▶ **What is asked**:
Copy word for word the lines of the material below, beginning with the line containing "Task: Click the REPRO. label" and ending with the line containing "Action: [x=447, y=341]", both included.

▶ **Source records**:
** Start **

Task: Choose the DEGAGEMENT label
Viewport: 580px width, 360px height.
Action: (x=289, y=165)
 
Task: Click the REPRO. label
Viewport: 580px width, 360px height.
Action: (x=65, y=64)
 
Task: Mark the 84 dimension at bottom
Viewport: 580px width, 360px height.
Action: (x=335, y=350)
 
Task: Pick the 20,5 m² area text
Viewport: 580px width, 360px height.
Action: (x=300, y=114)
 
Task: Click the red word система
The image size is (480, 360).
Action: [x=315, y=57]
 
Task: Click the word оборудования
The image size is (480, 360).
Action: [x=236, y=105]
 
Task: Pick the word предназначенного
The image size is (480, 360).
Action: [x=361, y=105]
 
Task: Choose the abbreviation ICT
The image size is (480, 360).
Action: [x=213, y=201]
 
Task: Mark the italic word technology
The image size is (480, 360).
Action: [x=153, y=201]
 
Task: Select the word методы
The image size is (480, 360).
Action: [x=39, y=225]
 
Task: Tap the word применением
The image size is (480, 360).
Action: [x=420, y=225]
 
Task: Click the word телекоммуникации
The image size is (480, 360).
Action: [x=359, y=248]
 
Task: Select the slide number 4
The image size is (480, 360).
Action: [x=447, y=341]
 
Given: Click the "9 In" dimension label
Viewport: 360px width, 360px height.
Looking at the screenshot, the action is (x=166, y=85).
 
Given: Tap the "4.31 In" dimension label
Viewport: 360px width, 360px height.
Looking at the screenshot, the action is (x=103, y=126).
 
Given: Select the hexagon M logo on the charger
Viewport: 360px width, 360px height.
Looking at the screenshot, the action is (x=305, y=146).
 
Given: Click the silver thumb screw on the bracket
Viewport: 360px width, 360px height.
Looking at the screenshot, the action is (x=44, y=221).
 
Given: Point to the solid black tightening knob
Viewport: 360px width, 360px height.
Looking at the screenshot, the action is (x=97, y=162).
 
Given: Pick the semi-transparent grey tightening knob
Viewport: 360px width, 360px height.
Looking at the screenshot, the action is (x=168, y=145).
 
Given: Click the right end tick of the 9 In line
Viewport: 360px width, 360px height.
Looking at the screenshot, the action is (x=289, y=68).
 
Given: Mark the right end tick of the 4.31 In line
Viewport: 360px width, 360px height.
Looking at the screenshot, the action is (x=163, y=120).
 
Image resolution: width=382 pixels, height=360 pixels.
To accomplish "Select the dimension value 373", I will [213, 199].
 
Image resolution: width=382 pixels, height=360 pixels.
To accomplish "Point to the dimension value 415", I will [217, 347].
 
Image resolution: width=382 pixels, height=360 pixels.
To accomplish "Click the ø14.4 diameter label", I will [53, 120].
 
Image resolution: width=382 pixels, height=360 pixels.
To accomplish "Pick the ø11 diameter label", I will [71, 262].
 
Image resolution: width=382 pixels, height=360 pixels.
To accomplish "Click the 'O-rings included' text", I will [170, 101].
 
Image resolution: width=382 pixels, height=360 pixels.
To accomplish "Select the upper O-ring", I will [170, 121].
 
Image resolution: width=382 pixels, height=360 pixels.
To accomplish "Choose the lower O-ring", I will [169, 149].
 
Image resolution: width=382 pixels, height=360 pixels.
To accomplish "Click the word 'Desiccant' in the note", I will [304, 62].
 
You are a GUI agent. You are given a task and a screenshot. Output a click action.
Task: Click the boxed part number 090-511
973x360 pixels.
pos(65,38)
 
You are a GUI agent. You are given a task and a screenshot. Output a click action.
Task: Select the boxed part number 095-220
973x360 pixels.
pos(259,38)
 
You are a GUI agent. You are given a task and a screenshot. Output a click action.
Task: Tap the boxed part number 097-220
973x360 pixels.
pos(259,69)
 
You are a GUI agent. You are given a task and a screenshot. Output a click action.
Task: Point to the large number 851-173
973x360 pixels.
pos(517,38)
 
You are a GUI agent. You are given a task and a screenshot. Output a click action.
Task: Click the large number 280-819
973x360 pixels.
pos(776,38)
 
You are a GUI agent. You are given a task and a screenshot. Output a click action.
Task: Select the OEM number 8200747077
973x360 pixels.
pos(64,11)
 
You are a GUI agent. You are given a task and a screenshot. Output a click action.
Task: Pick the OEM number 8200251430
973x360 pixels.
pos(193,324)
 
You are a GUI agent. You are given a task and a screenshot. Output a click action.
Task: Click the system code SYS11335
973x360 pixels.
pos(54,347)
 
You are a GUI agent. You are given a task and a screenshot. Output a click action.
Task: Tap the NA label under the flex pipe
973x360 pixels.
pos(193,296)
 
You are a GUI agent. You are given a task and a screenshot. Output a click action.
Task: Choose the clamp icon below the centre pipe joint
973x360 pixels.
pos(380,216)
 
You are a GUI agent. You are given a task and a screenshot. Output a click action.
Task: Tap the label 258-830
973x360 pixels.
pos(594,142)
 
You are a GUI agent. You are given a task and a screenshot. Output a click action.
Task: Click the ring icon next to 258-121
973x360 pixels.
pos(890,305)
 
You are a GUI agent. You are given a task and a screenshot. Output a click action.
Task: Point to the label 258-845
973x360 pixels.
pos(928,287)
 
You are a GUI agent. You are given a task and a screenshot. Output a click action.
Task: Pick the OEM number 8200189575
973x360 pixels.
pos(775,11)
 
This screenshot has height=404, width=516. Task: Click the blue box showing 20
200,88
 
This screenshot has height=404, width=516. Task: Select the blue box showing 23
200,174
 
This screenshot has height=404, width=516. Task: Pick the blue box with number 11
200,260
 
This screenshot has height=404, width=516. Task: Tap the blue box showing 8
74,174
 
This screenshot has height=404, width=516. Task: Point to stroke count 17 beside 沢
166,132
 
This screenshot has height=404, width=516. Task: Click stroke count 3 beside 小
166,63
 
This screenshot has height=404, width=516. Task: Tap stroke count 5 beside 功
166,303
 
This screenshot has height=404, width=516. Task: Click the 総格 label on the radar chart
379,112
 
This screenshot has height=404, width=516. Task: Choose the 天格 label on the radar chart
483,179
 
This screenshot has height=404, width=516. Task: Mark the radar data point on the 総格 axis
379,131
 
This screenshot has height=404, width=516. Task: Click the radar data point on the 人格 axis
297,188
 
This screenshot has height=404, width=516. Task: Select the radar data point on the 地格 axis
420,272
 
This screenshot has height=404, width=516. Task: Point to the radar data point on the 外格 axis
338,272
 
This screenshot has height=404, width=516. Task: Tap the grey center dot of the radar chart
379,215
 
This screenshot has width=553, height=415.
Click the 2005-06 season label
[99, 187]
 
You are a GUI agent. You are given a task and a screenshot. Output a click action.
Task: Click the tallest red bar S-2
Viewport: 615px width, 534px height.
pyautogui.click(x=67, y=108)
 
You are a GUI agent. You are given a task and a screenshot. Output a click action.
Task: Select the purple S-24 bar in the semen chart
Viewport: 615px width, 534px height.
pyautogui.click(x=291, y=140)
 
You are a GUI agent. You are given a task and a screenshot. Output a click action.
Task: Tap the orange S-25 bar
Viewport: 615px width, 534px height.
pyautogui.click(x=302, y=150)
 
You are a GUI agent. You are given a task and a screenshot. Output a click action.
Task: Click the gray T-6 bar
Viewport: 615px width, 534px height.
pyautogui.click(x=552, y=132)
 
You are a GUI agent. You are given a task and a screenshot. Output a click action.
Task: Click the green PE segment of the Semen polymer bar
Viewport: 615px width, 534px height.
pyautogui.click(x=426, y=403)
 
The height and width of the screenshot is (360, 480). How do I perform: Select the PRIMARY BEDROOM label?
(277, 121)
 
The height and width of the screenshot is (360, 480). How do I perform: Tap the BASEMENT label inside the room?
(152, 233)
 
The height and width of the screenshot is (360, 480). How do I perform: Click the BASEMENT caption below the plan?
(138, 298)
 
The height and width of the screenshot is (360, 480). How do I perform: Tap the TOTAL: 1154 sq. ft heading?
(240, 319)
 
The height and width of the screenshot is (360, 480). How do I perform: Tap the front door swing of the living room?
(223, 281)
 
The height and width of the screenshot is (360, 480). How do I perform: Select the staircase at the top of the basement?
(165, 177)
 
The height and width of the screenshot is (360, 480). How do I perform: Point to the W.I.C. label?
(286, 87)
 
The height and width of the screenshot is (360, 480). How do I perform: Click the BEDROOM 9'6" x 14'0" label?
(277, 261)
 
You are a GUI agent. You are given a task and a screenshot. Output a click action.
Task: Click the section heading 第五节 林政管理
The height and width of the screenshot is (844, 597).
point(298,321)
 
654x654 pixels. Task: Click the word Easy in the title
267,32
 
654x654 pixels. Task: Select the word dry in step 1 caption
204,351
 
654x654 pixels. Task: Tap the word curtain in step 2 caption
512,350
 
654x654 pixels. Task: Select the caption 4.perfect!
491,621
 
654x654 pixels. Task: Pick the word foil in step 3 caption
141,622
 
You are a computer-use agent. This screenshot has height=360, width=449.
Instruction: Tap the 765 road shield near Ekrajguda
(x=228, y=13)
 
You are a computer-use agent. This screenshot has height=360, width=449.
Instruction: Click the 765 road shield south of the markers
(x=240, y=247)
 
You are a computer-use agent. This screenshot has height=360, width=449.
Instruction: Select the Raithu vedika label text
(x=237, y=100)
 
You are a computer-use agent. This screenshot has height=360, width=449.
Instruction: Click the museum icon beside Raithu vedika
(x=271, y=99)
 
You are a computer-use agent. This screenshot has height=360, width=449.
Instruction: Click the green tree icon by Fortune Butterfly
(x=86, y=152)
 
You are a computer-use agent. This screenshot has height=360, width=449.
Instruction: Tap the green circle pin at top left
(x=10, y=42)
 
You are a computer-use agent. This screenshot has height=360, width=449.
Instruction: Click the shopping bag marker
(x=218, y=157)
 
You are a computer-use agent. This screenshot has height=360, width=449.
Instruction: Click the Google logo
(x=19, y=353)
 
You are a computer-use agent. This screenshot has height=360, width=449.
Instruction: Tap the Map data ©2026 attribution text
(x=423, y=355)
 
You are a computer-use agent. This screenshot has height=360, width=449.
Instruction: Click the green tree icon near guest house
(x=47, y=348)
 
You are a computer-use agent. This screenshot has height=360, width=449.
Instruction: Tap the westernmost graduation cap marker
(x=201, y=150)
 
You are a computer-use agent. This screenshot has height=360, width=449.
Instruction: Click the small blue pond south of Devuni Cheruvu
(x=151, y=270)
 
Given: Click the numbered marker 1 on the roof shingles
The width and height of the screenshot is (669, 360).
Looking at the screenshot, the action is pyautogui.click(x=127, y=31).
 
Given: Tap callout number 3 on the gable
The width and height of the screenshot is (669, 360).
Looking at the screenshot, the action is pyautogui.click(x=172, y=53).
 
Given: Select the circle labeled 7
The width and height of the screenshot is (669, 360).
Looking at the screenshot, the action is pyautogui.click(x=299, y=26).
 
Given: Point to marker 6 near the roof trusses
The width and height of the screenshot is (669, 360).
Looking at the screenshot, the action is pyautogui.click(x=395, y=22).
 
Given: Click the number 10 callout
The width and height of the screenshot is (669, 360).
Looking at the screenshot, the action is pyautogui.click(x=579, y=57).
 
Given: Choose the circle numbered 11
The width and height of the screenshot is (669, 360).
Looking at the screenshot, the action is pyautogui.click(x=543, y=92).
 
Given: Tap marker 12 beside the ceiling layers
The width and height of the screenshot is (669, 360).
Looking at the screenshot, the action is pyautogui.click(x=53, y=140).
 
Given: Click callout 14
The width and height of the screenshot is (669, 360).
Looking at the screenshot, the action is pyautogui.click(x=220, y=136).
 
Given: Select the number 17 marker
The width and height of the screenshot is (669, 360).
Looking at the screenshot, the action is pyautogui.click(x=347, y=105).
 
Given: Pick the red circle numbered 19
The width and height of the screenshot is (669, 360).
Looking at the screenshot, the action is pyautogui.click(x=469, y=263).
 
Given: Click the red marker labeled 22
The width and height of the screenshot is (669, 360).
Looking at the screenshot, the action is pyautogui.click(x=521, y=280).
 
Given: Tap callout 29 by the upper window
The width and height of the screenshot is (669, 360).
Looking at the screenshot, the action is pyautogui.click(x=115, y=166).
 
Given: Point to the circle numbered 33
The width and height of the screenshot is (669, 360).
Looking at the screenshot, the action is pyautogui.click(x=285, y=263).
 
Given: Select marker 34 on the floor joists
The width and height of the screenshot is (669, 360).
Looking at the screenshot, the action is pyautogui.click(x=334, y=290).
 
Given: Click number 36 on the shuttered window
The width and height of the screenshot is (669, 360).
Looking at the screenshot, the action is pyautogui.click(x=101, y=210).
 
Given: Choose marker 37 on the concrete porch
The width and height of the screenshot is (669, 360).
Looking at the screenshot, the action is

** End **

▶ **Response to this task**:
Task: Click the REPRO. label
Viewport: 580px width, 360px height.
Action: (x=65, y=64)
 
Task: Mark the 84 dimension at bottom
Viewport: 580px width, 360px height.
Action: (x=335, y=350)
 
Task: Pick the 20,5 m² area text
Viewport: 580px width, 360px height.
Action: (x=300, y=114)
 
Task: Click the red word система
The image size is (480, 360).
Action: [x=315, y=57]
 
Task: Click the word оборудования
The image size is (480, 360).
Action: [x=236, y=105]
 
Task: Pick the word предназначенного
The image size is (480, 360).
Action: [x=361, y=105]
 
Task: Choose the abbreviation ICT
The image size is (480, 360).
Action: [x=213, y=201]
 
Task: Mark the italic word technology
The image size is (480, 360).
Action: [x=153, y=201]
 
Task: Select the word методы
The image size is (480, 360).
Action: [x=39, y=225]
 
Task: Tap the word применением
The image size is (480, 360).
Action: [x=420, y=225]
 
Task: Click the word телекоммуникации
The image size is (480, 360).
Action: [x=359, y=248]
 
Task: Select the slide number 4
The image size is (480, 360).
Action: [x=447, y=341]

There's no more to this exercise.